For me vision disturbance happens somewhere in the range 30-40mg/dl, certainly under 50. I’ll let a sub-80 figure hover without immediate treatment if the CGM shows a flat line and I’m at home with my wife, but if it hits 70 I will always treat. This is pretty rare these days because I start doing something when I notice my BG heading down below 100 unless it is descending really slowly. I don’t always use the arrow; I prefer looking at the graph. On my phone if I “squeeze” the Dexcom G6 display it overrides the autorotate-lock and gives me a longer horizontal graph which I find easier to read because the base display is only 4 hours; the horizontal display allows 24 hours.

With the graph I can normally guesstimate where the CGM will be in a few minutes.
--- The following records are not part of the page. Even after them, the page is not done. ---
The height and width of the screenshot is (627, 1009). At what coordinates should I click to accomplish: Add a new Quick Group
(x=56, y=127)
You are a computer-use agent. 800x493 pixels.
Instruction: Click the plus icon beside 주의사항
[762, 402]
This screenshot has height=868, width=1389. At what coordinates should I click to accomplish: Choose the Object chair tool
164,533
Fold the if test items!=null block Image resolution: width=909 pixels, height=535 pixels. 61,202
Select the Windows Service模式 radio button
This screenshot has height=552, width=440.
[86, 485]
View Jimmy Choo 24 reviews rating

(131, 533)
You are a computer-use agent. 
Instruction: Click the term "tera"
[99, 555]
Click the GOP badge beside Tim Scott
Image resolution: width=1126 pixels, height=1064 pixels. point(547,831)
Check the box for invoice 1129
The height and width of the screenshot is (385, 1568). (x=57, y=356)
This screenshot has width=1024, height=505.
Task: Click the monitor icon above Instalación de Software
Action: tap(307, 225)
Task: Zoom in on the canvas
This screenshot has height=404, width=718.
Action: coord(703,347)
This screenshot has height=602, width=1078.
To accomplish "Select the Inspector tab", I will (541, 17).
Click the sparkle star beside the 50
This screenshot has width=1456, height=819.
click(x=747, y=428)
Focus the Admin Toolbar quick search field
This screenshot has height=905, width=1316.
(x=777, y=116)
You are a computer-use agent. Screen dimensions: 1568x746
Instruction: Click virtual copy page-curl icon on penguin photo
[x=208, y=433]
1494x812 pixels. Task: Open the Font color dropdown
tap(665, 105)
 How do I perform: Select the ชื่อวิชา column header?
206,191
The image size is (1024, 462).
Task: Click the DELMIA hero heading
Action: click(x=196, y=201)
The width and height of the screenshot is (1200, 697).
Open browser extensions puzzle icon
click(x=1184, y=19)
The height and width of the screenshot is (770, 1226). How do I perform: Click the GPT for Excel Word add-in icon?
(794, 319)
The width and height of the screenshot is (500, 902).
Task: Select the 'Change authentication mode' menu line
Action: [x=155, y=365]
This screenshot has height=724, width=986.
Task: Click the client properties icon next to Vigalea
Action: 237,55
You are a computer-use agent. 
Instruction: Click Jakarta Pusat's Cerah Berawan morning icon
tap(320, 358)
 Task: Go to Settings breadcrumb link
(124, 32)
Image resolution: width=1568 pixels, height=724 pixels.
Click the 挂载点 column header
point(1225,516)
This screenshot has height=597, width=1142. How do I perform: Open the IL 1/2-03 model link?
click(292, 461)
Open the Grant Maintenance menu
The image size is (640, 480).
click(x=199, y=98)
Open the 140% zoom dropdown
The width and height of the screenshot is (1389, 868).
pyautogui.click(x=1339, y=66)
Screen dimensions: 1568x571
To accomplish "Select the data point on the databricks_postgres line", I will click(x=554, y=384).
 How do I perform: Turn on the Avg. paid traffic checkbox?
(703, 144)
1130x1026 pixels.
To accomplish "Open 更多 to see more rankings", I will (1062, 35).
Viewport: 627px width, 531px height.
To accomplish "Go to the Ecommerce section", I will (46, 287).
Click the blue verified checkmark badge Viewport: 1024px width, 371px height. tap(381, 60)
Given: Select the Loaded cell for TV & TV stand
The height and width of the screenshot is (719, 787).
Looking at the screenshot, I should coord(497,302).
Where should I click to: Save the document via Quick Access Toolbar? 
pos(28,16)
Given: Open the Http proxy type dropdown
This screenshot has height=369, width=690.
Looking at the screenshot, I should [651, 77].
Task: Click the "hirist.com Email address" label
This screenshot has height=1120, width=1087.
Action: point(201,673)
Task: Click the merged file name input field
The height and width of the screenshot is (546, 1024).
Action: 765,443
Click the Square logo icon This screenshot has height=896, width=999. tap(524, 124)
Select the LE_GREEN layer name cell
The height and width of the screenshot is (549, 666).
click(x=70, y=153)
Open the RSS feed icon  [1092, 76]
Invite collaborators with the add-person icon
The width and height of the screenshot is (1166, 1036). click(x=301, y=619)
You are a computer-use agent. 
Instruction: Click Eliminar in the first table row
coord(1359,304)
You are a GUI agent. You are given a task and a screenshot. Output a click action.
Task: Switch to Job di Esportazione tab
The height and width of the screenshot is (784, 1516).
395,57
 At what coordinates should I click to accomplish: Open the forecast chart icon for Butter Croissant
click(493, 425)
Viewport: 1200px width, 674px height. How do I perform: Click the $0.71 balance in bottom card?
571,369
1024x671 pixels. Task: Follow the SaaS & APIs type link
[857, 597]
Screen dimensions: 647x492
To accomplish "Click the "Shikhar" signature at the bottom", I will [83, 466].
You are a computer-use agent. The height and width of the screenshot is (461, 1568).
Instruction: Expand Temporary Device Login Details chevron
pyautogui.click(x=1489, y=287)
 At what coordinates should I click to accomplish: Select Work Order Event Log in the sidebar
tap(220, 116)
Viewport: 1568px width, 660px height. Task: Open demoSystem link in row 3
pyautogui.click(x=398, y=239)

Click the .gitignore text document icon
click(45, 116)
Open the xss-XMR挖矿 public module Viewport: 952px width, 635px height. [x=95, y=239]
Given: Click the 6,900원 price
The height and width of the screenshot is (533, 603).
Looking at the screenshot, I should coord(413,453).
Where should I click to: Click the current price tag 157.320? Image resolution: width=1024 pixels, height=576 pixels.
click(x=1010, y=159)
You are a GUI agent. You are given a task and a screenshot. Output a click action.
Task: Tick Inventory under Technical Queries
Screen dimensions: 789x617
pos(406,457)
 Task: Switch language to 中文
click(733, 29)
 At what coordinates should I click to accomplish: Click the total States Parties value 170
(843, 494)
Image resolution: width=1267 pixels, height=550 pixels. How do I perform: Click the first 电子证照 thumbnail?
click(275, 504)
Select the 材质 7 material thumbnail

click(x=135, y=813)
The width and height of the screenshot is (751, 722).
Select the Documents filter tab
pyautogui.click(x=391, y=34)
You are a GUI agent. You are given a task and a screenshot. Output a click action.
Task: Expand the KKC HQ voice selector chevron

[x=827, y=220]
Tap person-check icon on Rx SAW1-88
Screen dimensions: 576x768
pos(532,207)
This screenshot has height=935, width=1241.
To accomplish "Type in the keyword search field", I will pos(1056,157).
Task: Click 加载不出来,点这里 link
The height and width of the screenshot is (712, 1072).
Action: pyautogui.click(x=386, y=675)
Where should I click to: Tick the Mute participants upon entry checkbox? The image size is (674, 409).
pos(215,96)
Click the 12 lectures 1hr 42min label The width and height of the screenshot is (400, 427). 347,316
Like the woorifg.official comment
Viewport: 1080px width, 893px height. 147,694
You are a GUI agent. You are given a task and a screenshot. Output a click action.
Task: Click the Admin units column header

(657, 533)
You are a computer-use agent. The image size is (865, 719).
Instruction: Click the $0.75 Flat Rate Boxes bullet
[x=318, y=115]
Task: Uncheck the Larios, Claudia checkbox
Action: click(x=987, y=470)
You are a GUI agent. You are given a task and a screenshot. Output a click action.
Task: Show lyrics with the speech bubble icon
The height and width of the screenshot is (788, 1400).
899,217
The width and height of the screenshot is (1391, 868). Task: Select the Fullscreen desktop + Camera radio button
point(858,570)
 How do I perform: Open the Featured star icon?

I figure this is a more accurate estimate of where my blood glucose is now than the current CGM reading. The Dexcom prediction of a low doesn’t really work; i.e. the “Urgent Low Soon” setting doesn’t tell me soon enough that something is about to go wrong.

I also use SugarMate, but it’s predictve low alert requires a downward trend of at least an hour. Yesterday I got a down trend that hit 80 in 45 minutes; this was caused by an overbolus which itself seems to have been caused by the G6 reading maybe 40mg/dl high, at least the downwards trend started with what looks like a G6 transmittter reset from about 180mg/dl at 13:00 to 130mg/dl in maybe 10 minutes:

The grey bar on the SugarMate graph covers the range 80-120mg/dl, so Dexcom alerted me when I went below 80 but SugarMate didn’t say anything until later. I started minor corrections at around 14:20 (I didn’t enter that into SugarMate) then bobbed around just below 80 until I ate (then I think I overbolused slightly again!) Ironically this low was also resistant to what I was doing, but then I think that was because I overbolused twice.

Getting the exact data is very difficult on an iPhone with the apps I’m using. I have to get it from Apple Health, but the G6 delays updates to Apple Health by 3 hours, so basically Dexcom lock me out of the record until three hours have elapsed :unamused:

Anyway, the data in Apple Health doesn’t quite match the data recorded by SugarMate; the G6 appears to have adjused one point. Previously I thought it was adjusting more, but the I discovered my line up of the two screen shots was off by one measurement. Here is what UnderMyFork shows from the Apple Health data:

Superimposing the SugarMate graph (direct from the Dexcom app) over the SugarMate (from Apple Health data published by the G6 after three hours editorial review) gives this (I just updated this with the correct alignment):

You can see from the full displays that both apps report a “before” bg of 163 and an “after” of 79. The 6 unit bolus was given as 4.35IU immediate plus 1.65IU with a half hour delay. When I line up the right dots the only ones that seem different are the two either side of the sudden drop around 13:20. The change in the Apple Health recoding (UnderMyFork, the colored dots) makes the drop less precipitous.